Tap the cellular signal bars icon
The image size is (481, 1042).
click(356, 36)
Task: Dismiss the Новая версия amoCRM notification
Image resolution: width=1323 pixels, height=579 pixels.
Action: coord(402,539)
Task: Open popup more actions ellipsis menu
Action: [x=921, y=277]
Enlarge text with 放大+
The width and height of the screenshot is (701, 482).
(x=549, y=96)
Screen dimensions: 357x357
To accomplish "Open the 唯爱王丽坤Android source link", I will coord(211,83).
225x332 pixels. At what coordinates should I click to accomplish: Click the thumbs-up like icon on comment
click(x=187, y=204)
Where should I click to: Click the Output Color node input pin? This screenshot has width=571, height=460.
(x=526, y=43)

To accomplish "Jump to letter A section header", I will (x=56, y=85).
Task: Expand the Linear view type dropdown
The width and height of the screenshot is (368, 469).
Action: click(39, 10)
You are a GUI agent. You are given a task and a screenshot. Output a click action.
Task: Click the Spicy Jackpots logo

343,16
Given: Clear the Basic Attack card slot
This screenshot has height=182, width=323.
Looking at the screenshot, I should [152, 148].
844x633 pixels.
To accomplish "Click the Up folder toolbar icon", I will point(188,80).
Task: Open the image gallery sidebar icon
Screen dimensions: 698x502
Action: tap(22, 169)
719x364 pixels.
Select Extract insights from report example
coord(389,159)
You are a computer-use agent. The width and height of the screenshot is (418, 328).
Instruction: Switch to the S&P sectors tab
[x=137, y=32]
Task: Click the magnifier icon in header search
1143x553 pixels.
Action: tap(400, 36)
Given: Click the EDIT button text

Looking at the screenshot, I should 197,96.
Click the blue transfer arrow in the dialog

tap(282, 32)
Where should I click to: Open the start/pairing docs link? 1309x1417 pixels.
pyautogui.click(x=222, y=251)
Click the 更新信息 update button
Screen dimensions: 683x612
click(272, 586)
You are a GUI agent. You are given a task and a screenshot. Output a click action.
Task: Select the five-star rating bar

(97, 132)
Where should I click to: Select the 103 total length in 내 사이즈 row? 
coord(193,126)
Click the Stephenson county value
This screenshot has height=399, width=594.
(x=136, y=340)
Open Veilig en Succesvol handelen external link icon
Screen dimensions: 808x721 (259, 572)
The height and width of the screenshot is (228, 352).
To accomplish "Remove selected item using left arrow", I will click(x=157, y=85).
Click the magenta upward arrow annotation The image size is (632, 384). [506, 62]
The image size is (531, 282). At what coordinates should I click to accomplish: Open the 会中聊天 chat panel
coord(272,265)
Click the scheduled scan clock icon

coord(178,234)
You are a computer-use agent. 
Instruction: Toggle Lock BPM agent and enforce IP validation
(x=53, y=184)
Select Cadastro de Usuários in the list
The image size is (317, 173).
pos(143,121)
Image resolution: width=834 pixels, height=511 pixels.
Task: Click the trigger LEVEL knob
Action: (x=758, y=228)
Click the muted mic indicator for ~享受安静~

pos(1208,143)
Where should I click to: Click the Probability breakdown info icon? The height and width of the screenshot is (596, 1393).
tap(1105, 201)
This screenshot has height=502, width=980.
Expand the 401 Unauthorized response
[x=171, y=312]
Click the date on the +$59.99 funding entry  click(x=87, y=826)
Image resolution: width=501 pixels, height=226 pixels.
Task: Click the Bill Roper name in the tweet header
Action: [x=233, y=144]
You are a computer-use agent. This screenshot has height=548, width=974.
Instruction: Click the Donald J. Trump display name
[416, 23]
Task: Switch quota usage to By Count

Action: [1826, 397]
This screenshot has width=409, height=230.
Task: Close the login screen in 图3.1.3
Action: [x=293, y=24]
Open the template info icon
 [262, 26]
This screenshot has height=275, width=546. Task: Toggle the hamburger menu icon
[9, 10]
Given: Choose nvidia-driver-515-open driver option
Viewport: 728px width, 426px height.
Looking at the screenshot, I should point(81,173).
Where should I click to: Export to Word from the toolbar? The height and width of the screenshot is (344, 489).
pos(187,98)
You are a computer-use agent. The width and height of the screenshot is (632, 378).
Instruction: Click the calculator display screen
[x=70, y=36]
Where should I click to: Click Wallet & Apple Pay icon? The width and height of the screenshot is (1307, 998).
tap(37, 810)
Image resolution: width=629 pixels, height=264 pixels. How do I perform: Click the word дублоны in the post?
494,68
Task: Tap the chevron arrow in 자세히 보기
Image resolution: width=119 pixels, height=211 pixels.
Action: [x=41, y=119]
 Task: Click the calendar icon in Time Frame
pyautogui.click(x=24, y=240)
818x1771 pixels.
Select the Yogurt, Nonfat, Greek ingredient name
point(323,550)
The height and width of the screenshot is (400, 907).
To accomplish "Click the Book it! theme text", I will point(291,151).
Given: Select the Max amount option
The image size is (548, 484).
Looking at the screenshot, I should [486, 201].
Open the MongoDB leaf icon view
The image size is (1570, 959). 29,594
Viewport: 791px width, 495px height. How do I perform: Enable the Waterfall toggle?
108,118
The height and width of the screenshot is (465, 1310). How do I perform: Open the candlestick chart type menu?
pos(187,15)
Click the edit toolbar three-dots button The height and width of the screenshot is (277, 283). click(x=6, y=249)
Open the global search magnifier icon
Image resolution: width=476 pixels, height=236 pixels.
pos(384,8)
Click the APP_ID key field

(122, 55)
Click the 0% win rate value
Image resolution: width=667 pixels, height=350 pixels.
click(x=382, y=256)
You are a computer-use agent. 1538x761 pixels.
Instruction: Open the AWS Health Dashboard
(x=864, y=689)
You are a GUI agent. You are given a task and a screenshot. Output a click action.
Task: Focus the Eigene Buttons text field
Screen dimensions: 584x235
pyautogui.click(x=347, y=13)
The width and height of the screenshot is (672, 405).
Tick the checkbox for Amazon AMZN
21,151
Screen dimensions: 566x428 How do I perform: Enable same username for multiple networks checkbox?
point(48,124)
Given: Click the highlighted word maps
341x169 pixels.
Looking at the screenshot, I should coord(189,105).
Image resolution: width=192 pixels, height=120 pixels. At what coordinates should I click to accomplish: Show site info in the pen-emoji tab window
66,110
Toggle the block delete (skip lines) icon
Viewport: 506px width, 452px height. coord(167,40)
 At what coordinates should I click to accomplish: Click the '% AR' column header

Task to complete - Lines from the one containing "Screen dimensions: 584x235" through the final line of the material should be set down exactly, and no other lines.

Response for this exercise -
Screen dimensions: 584x235
pyautogui.click(x=347, y=13)
The width and height of the screenshot is (672, 405).
Tick the checkbox for Amazon AMZN
21,151
Screen dimensions: 566x428 How do I perform: Enable same username for multiple networks checkbox?
point(48,124)
Given: Click the highlighted word maps
341x169 pixels.
Looking at the screenshot, I should coord(189,105).
Image resolution: width=192 pixels, height=120 pixels. At what coordinates should I click to accomplish: Show site info in the pen-emoji tab window
66,110
Toggle the block delete (skip lines) icon
Viewport: 506px width, 452px height. coord(167,40)
 At what coordinates should I click to accomplish: Click the '% AR' column header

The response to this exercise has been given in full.